When you get all possible concatenations of the words from a finite set. This will include Ɛ. If the set isn’t empty, then the star of that set is infinite.
e.g.
A = {good, bad}
A* = {Ɛ, good, bad, goodgood, bad, badbad, goodbad, badgood, goodgoodgood, …}
What happens if you concatenate a language/set with an empty set?
You get an empty set.
What happens if you concatenate a language/set with a set containing only Ɛ?
You get the original language/set back.
What happens if you star an empty set?
You get a set containing only Ɛ.
What happens if you star a set containing only Ɛ?
You get a set containing only Ɛ.
TRUE OR FALSE: A language created by the union of two seperate regular languages is also a regular language.
TRUE, there is always a FA that will recognise a union of two regular languages. This machine can be represented by a machine containing an initial state with two Ɛ transitions, one to the machine of the first language of the union and one to the second.
What is the algorithm for constructing an NFA that accepts the Language L(M1)∪L(M2)?
Assume M1 is the machine that accepts L(M1) and M2 is the machine that accepts L(M2).
You create an initial state for the new machine, with two Ɛ transitions, one that goes to the initial state of M1 and one that goes to the initial state of M2. These two states are no longer the initial states. You must rename the states of M2 (or M1) so that the states of those machines are not the same. Follow the convention 1->1prime1, 2->2prime1 etc.. The final states of the new machine are the final states of both M1 and M2.
TRUE OR FALSE: The language created through concatenation of two regular languages is also a regular language?
TRUE.
What is the algorithm for constructing the NFA that accepts the language L(M1)∘L(M2)?
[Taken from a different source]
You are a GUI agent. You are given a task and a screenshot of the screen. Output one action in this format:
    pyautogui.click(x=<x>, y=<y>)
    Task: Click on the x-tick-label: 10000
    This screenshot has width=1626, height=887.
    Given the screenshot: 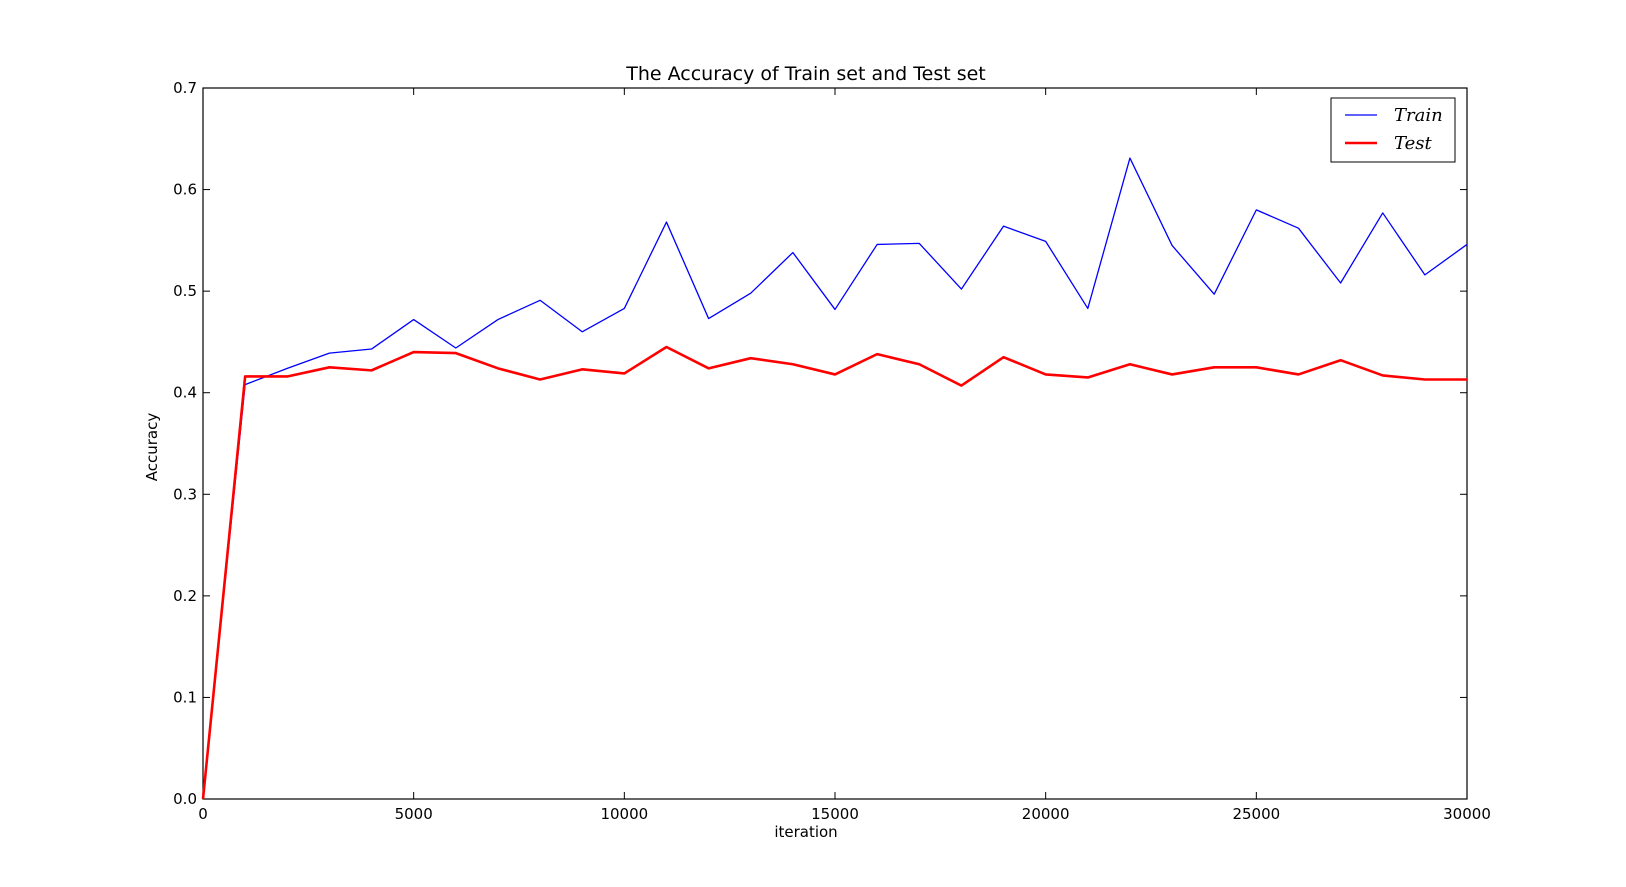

Assume M1 is the machine that accepts L(M1) and M2 is the machine that accepts L(M2).
The initial state of the new machine will be the initial state of M1, and the final state(s) of M1 will now have Ɛ transition(s) to go to the initial state of M2. The final states of this new machine will be the final states of M2. You must rename the states of M2 (or M1) so that the states of the machines are not the same. Follow the convention 1->1prime1, 2->2prime1 etc..
Any concatenation of a word from L(M1) and L(M2) will follow the start of the new machine through the M1 section, then go to the M2 section and follow through that and get to the end.
TRUE OR FALSE: The language that is created through a star operation of a regular language is also a regular language?
TRUE.
What is the algorithm for constructing the NFA that accepts the language L(M)*? Assume M is the machine that accepts L(M).
Add an initial state, which has an Ɛ transition to the old initial state of M. Add transitions from all the final state(s) of M that go the the old initial state of M. Make sure that the new initial state does not have the same name as a state in M so that they can be distinct. Normally you can name it 0.
Any possible concatenation of words from a language will go through this new machine, get to the end of the machine when it reads a substring word from that concatenation, and then loop back to the start and read through the next substring word until it has read through the entire concatenated string.
What is a regular expression?
An expression that is either:
o A symbol contained in an alphabet.
o Ɛ
o an empty set
o R1∪R2 where R1 and R2 are both regular expressions
o R1∘R2 where R1 and R2 are both regular expressions
o R1* where R1 is a regular expression